I see now that if the template editor had other things it gives a different output.
I just added the string somewhere in the template editor last time that is why I got it to work it seems.
However, if the string is formatted then it works.
Usually a phone number consists of country code, area code and phone number.
If you add a space in between these parts then it works as expected and generally a space dosn’t make a difference when using the number for calling.
The returned string is not recognized as phone number in international notation because, I suppose, it contains an embedded NUL character. This happens also if the string contain embedded spaces, parenthesis, dash, newlines and so on. Apparently the accepted pattern is something like \+?\d+.
I’m passing this string to the notify.sms service from huawei_lte integration (example in my post) and to another MQTT gateway sms service and both reject such strings.

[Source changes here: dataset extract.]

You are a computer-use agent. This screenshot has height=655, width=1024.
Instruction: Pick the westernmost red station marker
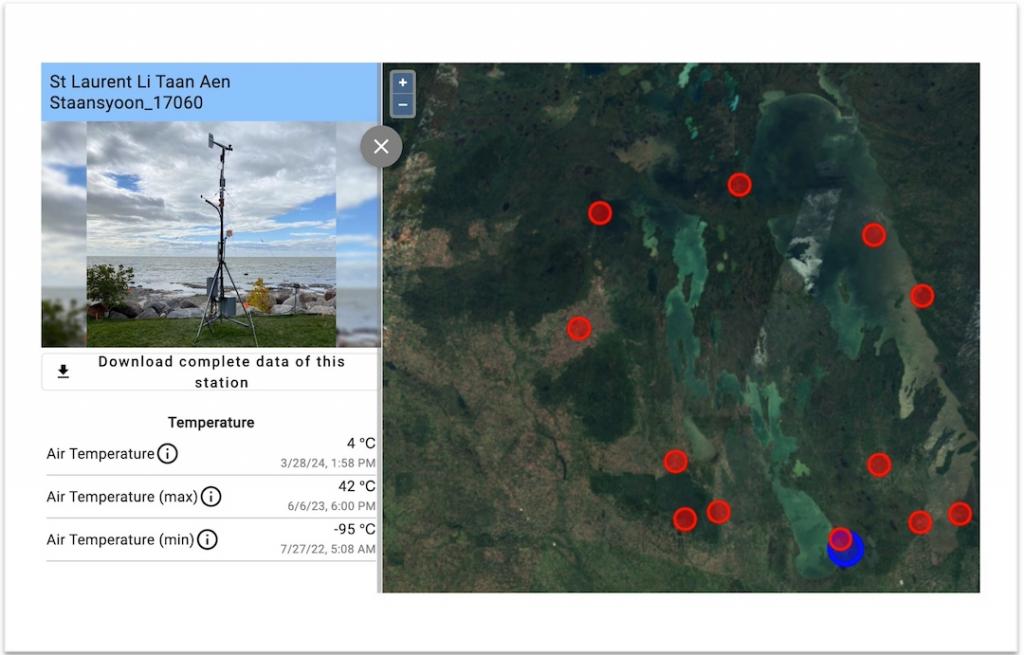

I don’t understand all these unnecessary restrictions. I don’t know of a single platform that cannot tell a phone number with dashes in it. Let alone one that requires it to always be just a number. Anyways, even if you just needed a number, you could simply just output a word then a space and the number. This would keep it a string and every platform would recognize it because it would be separated by a space. Unless there’s something you’re not telling us… which is why I asked this question that you glossed over:
{{ 'the number ' ~ '+89374982374983749827349827349872394872398479283479' }}
I already answered: huawei_lte integration, notify.sms service for example. Try by yourself, if you don’t believe me: input a phone with dash or space, try send an sms, and notice that nothing is sent! Not the only one btw, I tried also with a proprietary MQTT service to accomplish the same and I got the same failure.
Yes, but show your entire planned workflow. That tells us nothing. All we know is that you’re trying to get some sort of work around to get a number into a string when there very well could be another way. But you refuse to show what you’re trying to do from the HA side. Any notification platform uses message. If there’s a special field that requires just the number, please show that. Otherwise all these arbitrary requirements seem… arbitrary. I don’t use any of these integrations however I do know templates like the back of my hand. I also know the system very well. So instead of focusing on this one small hurdle, please explain the whole picture using automations, scripts, and services.
I think is self-explanatory: there is an in input_text where someone input a phone number, with or without + and international prefix, followed by sequence of digits, and at some point an automation call the notify.sms service from huawei_lte integration passing the phone number as target.
Of course, the phone number need to go in the target, not in message. Messagge accept anything.
This service call fails even if the phone number comply to the correct pattern expected by the notify.sms service.
Acceptable workaround for this specific situation.
Another I found in the meanwhile is to embed phone number string in a list. Apparently notify.sms and the other MQTT service accept a list as recipient.
Because everyone focused on providing a workaround, I suppose that there is no way to keep string as string when working with template results, wich was my first question.